Sandy Giustozzi skipped a couple of mammograms, because she had a few good ones in a row and anyway she didn't have a family history of the disease. No harm done, right?
That's not what she heard from her doctor, "now I need surgery and somebody's actually going to cut into my breast and have to operate on my duct so it was pretty scary," she remembers. Fortunately, Sandy's breast cancer hadn't spread and she's doing okay now.
But that's often not the case.
"They say, 'oh I didn't get my mammogram for the past 2 years. I didn't get around to it. I don't have a family history of it,' and they have a larger breast cancer and it's in their lymph nodes, " says Dr. David Arbutina, who heads up the Breast Care and Women's Health Institute of Central Pennsylvania, at Tyrone Hospital.
He says while you need to know whether breast cancer runs in your family, don't let a clean record give you a false sense of security.
Dr. Arbutina explains, "the number of people that have actual genetic breast cancer are few. There's about five percent maybe up to ten percent, because we don't know all the genes that exist."
Judy Jones mother had a double mastectomy due to breast cancer in the 1960's but survived the disease and went on to die of a heart attack in later years.
Judy is one of five girls in the family. "I was down visiting them and I said 'isn't it ironic that none of us have breast cancer.' I'm the youngest of all the sisters and I was the one that ended up with the breast cancer," she says.
Judy credits regular mammograms for her diagnosis. After a partial mastectomy, she underwent radiation, and finished her treatment in August.
Now she's taking Tamoxifen a drug shown to prevent recurrence and she's optimistic, saying "you can beat breast cancer." Dr.

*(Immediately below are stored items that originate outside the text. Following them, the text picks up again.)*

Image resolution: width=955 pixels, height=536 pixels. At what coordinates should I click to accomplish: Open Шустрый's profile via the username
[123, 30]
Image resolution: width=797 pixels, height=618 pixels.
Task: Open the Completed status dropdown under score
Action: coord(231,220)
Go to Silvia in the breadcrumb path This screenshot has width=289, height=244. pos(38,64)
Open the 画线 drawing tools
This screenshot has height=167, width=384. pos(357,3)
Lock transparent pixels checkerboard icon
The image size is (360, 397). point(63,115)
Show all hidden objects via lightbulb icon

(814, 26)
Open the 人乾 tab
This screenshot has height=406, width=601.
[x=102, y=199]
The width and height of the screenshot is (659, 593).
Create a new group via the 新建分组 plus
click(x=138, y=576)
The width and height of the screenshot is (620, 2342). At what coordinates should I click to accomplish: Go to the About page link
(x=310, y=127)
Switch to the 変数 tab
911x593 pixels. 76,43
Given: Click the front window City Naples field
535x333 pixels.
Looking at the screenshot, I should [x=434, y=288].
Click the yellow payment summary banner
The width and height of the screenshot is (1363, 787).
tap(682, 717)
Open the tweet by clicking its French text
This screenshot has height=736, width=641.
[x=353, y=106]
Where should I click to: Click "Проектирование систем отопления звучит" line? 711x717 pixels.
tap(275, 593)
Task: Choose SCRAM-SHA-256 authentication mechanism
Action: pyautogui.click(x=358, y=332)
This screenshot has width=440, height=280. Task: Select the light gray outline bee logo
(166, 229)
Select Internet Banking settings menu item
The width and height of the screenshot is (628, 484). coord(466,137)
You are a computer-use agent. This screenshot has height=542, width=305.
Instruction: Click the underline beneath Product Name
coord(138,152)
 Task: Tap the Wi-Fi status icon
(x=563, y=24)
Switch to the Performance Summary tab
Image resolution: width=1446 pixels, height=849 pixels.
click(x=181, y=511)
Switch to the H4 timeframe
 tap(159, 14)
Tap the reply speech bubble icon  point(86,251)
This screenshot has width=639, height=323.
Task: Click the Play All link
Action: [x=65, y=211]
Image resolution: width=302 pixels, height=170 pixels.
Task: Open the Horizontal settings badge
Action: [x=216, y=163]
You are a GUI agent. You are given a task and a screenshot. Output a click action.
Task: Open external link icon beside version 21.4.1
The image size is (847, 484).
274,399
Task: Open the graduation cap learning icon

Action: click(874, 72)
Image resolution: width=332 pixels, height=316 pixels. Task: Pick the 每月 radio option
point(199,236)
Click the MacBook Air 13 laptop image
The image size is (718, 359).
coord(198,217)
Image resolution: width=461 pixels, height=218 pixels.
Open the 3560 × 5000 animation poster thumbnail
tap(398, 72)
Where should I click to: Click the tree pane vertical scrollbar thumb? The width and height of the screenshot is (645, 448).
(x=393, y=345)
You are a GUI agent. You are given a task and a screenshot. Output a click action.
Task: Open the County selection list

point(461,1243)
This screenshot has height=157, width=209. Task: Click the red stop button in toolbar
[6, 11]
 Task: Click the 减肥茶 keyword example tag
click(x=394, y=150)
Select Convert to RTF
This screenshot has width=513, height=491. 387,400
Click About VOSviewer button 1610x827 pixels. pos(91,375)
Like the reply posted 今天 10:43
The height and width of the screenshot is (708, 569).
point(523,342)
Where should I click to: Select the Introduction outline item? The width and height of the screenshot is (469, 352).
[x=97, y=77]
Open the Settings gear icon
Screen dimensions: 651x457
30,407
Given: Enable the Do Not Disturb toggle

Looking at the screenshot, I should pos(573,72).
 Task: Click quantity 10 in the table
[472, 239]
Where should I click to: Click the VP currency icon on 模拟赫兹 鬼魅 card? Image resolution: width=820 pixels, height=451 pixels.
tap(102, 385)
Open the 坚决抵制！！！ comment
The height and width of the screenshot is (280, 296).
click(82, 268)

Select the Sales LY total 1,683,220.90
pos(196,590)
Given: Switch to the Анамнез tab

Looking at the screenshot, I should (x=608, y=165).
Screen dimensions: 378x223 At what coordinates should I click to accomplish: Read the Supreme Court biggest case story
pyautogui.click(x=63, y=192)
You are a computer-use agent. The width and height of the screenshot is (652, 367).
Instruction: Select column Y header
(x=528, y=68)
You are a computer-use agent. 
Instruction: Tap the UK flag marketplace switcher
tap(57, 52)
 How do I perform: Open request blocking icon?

Arbutina says that's the good news about breast cancer that people often miss.
"If you are a stage 1 breast cancer which 60% of women are," he says, "your five year survival is 98,4 percent and that's a figure that women don't realize."
Dr Arbutina says it's important to follow up with your physician when you have a lump or abnormal mammogram, but most of the time, it's not cancer. He says women who smoke or are obese are more likely to develop breast cancer.